Rabu, 14 Oktober 2015 - 12:52 WIB
DPR: Jangan Buru-buru Perpanjang Kontrak Freeport
DPR: Jangan Buru-buru Perpanjang Kontrak Freeport
A A A
JEPARA - Komisi VII DPR RI meminta pemerintah tidak terburu-buru putuskan perpanjangan kontrak PT Freeport Indonesia. Pemerintah harus melakukan kajian mendalam dan serius seiring munculnya wacana perpanjangan kontrak karya PT Freeport di Indonesia.

Urusan terkait usaha pertambangan perusahaan asal Amerika Serikat (AS) itu tidak boleh bertentangan dengan aturan perundang-undangan yang berlaku di negeri ini.

Anggota Komisi VII DPR Daryatmo Mardiyanto mengatakan, pihaknya tidak ingin terjebak dalam arus kepentingan dua menteri terkait wacana perpanjangan Kontrak Karya PT Freeport di Indonesia.

Pihaknya mendesak pemerintah melakukan kajian mendalam dan serius terkait persoalan itu. Dan tak kalah pentingnya apapun hasil akhir kajian itu harus bermuara pada terakomodirnya kepentingan nasional dan masyarakat Indonesia, khususnya Papua.

"Poin pokoknya itu. Kepentingan bangsa harus didahulukan," kata Daryatmo, saat berada di Kabupaten Jepara, Jawa Tengah, Rabu (14/10/2015).

Seperti diketahui, dua pembantu Presiden yakni Menteri ESDM Sudirman Said silang pendapat dengan Menko Kemaritiman Rizal Ramli terkait kontrak karya PT Freeport. (Baca: Rizal Ramli Heran Sudirman Said Ngotot Bela Freeport).

Sudirman mengisyaratkan pemerintah akan memperpanjang usaha PT Freeport yang akan berakhir pada 2021. Smeentara, Rizal Ramli dengan berbagai argumen justru berpendapat sebaliknya.

Menurut Daryatmo, urusan terkait usaha tambang PT Freeport harus mengacu pada UU No 4/2009 tentang Pertambangan Mineral dan Batubara serta PP No 77 tahun 2014 tentang Perubahan Ketiga atas PP No 23 tahun 2010 tentang Pelaksanaan Kegiatan Usaha Pertambangan Mineral dan Batubara.

Dalam PP No 77/2014 dijelaskan jika pengajuan perpanjangan kontrak tambang minerba paling cepat dilakukan dua tahun sebelum kontrak berakhir.
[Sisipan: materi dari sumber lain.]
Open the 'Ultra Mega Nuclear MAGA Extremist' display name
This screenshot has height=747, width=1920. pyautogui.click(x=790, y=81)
Selain itu, UU tentang Minerba juga mengamanatkan setelah regulasi tersebut berjalan maka tidak ada lagi perpanjangan kontrak karya.
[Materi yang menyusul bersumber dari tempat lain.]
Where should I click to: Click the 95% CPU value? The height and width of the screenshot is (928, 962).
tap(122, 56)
Seluruh kontrak karya yang berakhir harus diubah menjadi Izin Usaha Pertambangan (IUP) dan atau Izin Usaha Pertambangan Khusus (IUPK). "Jadi acuannya sudah jelas. Tinggal kita ikuti saja," papar politisi PDIP asal Dapil II Jawa Tengah ini.

Selain itu, kata Daryatmo, pemerintah juga harus terus mengontrol pelaksanaan regulasi terkait minerba. Dia mencontohkan soal "kewajiban" pembangunan smelter. Upaya ini harus terus dimaksimalkan agar proses hilirisasi tambang ini terus berjalan dan tidak merugikan Indonesia. (Baca: ESDM: Tak Paham Kontrak Freeport, Hentikan Spekulasi!).

"Jangan sampai ada penjualan mentah hasil tambang. Kalau itu terjadi kita terus menerus merugi karena tak ada transfer pengetahuan yang didapat SDM dan pendapatan negara juga kecil," tukas Daryatmo.

PT Freeport mulai beroperasi di Indonesia sejak 1967 dengan lahan garapan sekitar 2 juta hektare. Atau jika dibandingkan 20 kali luas wilayah DKI Jakarta. Saat ini, wilayah garapan Freeport sekitar 150 ribu - 200 ribu hektare.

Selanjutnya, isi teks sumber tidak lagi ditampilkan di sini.